It seems like every Fall when the Open Studios and Art Tours gear up we seem to just miss them. So I was elated to know we would be able to spend a Saturday checking out some of the local work Joshua Tree and the surrounding communities have to offer. A day spent seeing new places, meeting artists , getting a peek inside their studios and process– what could be better?! Wanna go along for the ride? Buckle up. Safety first in the Artsy mobile!
Not MY Artsy mobile, but someone else’s spotted in Joshua Tree
Our first stop took us down a few long, lonely dirt ( OK, sand, really ) roads. We hoped the trek would be worth it. And when we came upon Judy Wold’s studio, something told me it would be.
Outside Judy Wold’s studio
Judy and her husband Bob live in Santa Monica, but the desert keeps drawing them in, allowing them to enjoy the best of both worlds. We were greeted warmly and with mimosas ( my favorite kind of hello! ). Her little abode/studio is tucked away from the rest of Joshua Tree, overlooking an undeveloped valley and a spectacular view of the mountains to the north.

DIRECTIVE 1: List the activities the art tour post names in the sentence that begins "A day spent".
The records that follow come from a different source than the art tour post.

RECORDED INFORMATION:
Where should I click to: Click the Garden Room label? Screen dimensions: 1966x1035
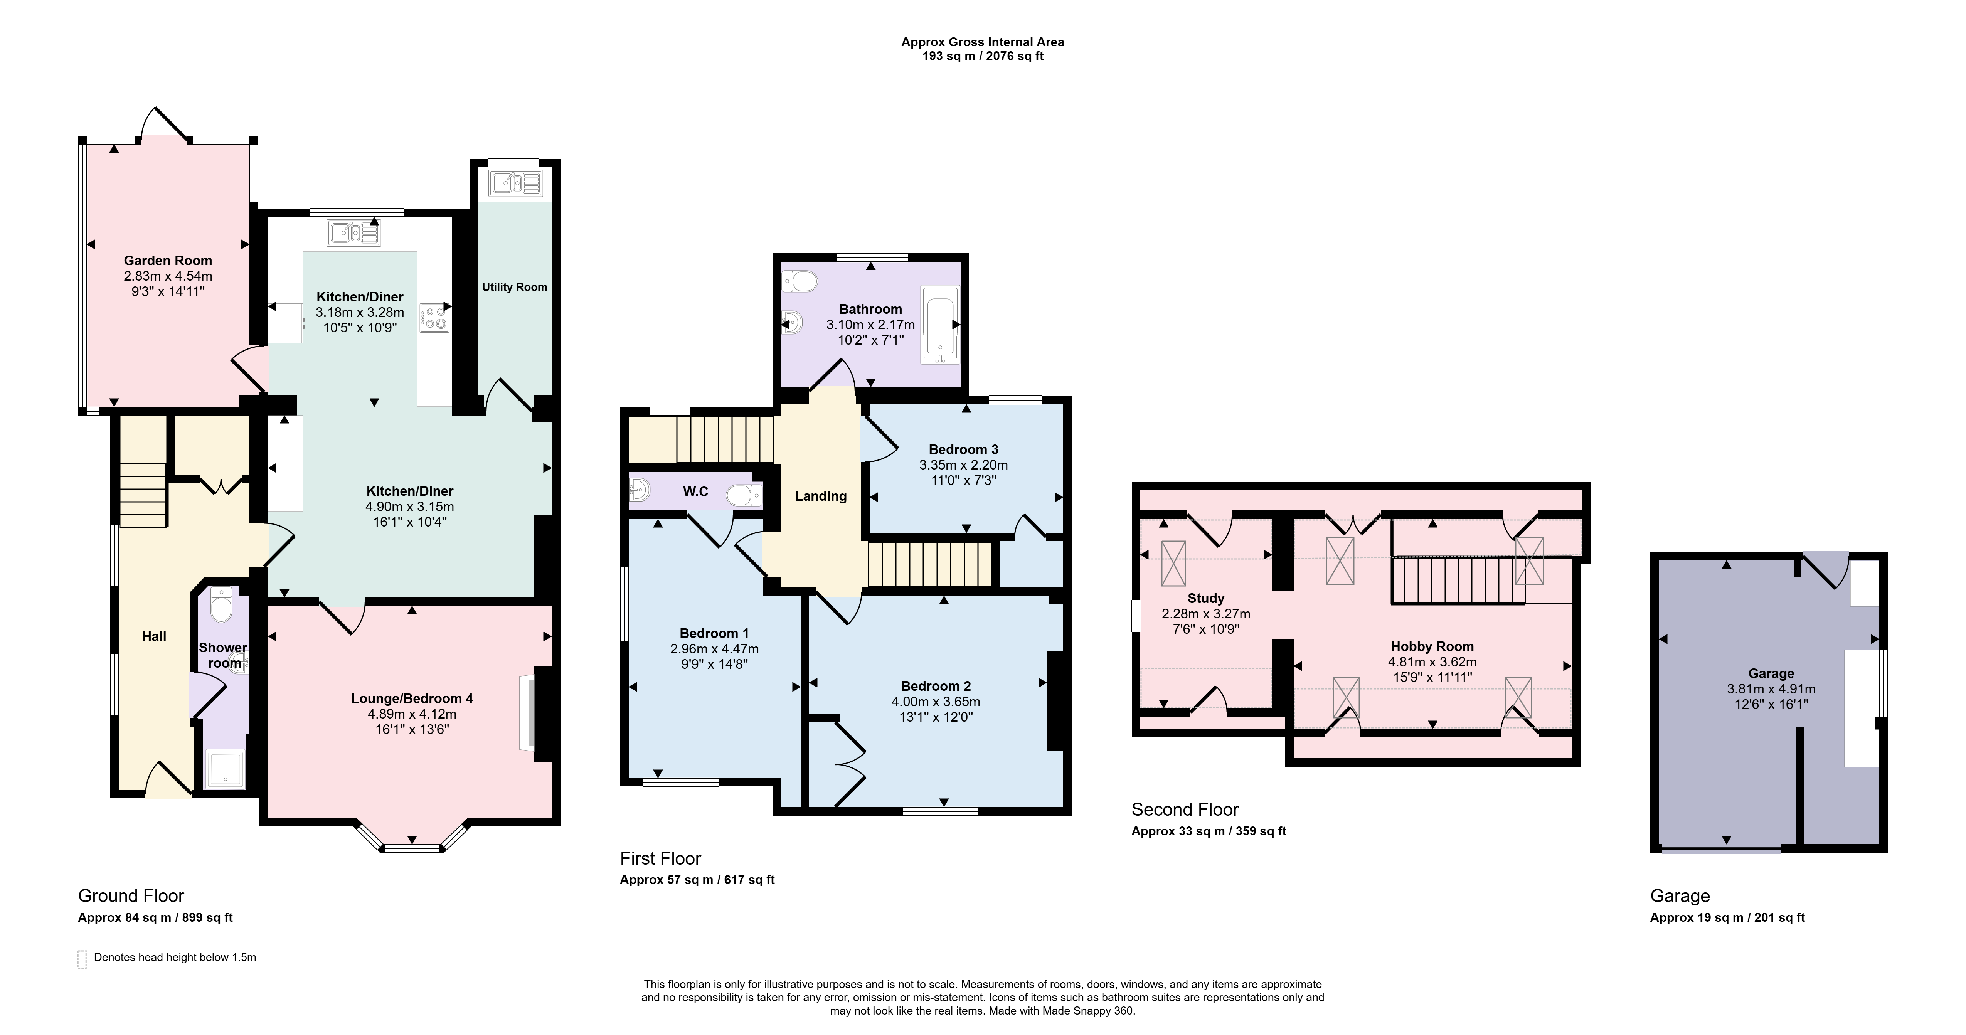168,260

...

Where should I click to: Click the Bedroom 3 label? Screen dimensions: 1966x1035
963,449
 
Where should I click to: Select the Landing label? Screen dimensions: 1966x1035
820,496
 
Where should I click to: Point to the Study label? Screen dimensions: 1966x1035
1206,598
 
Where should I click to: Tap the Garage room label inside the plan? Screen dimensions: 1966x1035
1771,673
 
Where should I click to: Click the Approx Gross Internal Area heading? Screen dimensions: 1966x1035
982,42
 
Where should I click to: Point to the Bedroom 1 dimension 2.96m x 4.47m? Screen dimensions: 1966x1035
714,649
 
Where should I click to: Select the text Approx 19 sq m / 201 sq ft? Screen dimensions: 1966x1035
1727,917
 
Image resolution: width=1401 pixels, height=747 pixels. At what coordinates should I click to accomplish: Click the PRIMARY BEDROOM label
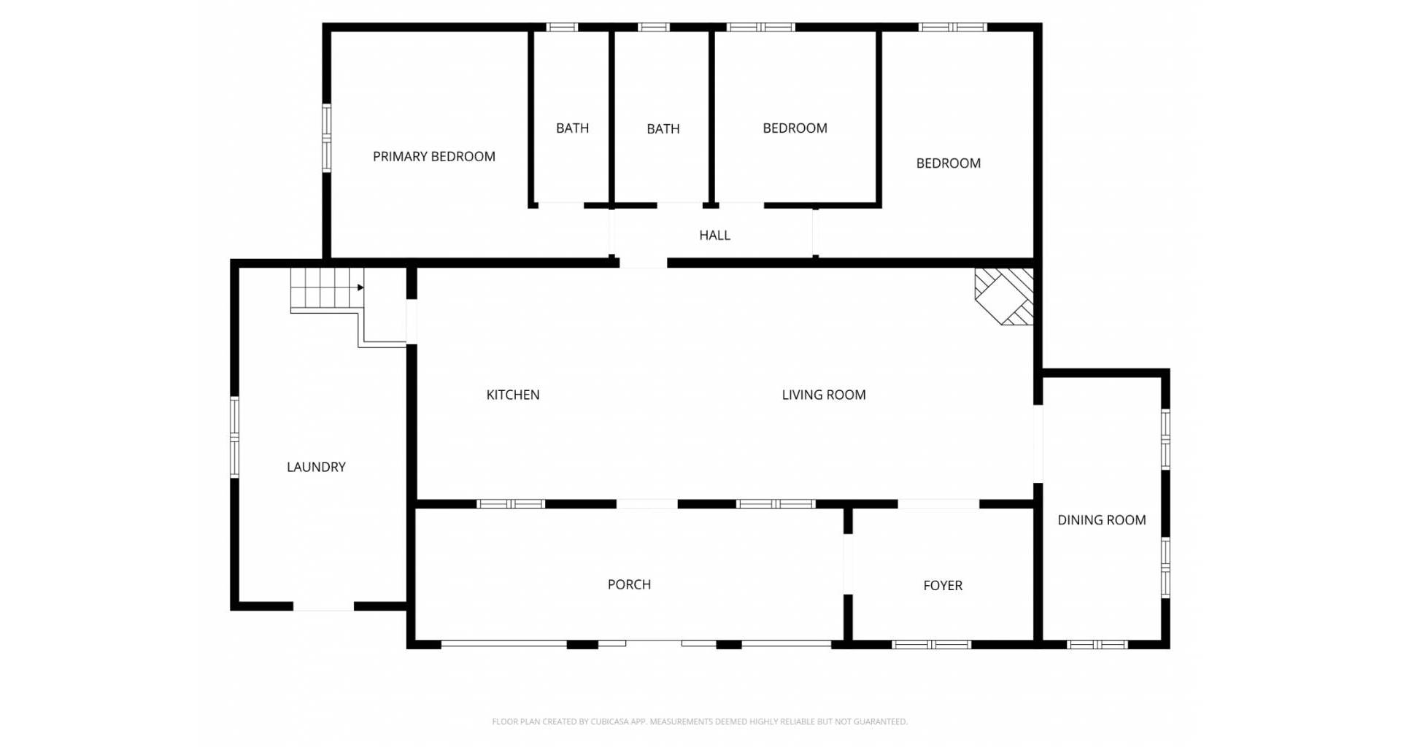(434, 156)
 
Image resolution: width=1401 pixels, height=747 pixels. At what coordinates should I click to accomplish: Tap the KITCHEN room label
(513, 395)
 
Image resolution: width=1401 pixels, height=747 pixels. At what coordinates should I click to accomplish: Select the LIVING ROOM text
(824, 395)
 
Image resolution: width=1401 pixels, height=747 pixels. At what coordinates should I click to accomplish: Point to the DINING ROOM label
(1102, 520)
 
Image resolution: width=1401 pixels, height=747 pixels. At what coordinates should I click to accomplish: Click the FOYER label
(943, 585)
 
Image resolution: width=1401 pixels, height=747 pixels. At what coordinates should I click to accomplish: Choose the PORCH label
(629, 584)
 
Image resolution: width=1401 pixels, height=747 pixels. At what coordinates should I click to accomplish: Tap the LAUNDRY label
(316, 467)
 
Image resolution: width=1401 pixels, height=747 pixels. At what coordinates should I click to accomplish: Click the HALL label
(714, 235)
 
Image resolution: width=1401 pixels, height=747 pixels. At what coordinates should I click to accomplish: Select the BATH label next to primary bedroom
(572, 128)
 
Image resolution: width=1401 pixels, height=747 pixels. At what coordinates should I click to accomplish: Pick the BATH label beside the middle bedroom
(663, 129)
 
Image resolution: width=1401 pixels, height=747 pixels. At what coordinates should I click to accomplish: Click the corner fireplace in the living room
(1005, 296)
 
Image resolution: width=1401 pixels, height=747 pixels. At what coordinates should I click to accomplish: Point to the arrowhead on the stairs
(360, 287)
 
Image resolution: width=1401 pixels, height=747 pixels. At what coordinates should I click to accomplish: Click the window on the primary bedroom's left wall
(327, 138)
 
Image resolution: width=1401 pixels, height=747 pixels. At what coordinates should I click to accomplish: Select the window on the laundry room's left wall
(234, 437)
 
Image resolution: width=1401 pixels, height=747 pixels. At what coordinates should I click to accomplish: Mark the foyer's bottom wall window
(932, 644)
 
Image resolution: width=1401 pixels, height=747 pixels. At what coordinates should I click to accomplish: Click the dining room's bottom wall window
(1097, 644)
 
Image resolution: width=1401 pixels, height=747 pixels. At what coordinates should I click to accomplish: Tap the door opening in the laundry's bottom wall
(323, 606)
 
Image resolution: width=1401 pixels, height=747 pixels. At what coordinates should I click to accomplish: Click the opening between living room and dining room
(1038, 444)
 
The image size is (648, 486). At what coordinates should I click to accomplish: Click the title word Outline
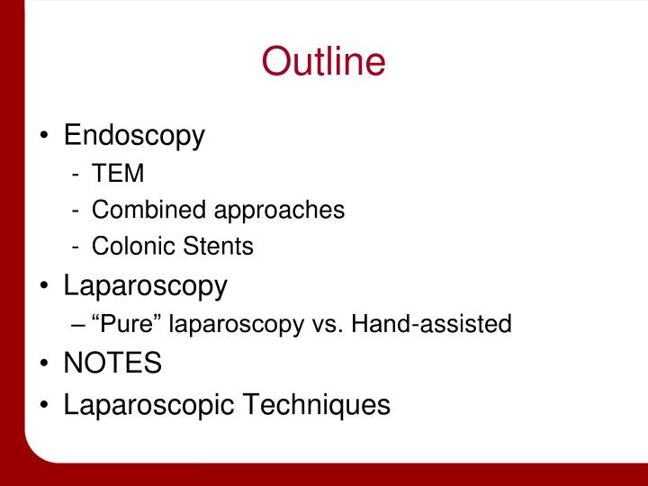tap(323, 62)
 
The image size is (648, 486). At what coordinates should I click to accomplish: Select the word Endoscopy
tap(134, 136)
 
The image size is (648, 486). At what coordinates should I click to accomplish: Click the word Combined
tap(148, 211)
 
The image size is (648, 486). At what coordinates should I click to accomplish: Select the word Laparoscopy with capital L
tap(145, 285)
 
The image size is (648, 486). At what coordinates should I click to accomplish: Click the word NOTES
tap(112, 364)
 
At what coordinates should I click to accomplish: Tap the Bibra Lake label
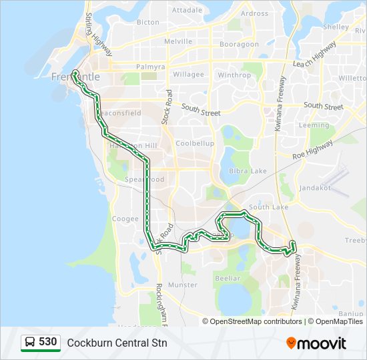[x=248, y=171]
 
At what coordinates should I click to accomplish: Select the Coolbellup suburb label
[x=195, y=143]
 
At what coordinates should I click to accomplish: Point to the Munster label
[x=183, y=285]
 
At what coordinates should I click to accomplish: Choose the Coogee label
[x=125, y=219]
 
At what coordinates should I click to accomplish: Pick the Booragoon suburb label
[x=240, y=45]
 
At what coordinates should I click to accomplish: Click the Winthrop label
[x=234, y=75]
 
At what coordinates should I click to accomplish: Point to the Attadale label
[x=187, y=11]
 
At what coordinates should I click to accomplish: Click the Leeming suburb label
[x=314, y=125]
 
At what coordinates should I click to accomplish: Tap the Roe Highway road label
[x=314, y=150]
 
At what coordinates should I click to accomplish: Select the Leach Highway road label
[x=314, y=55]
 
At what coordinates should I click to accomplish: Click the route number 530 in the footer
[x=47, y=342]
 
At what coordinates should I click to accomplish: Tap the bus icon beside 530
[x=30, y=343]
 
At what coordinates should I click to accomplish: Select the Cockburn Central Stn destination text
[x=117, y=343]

DIRECTIVE 2: Print the lines of the records starting with the line that contains "with capital L" and going on through the line that contains "[x=248, y=171]", and leave out the pictures.

WORKED ANSWER 1:
- seeing new places
- meeting artists
- getting a peek inside their studios and process

WORKED ANSWER 2:
The image size is (648, 486). At what coordinates should I click to accomplish: Select the word Laparoscopy with capital L
tap(145, 285)
 
The image size is (648, 486). At what coordinates should I click to accomplish: Click the word NOTES
tap(112, 364)
 
At what coordinates should I click to accomplish: Tap the Bibra Lake label
[x=248, y=171]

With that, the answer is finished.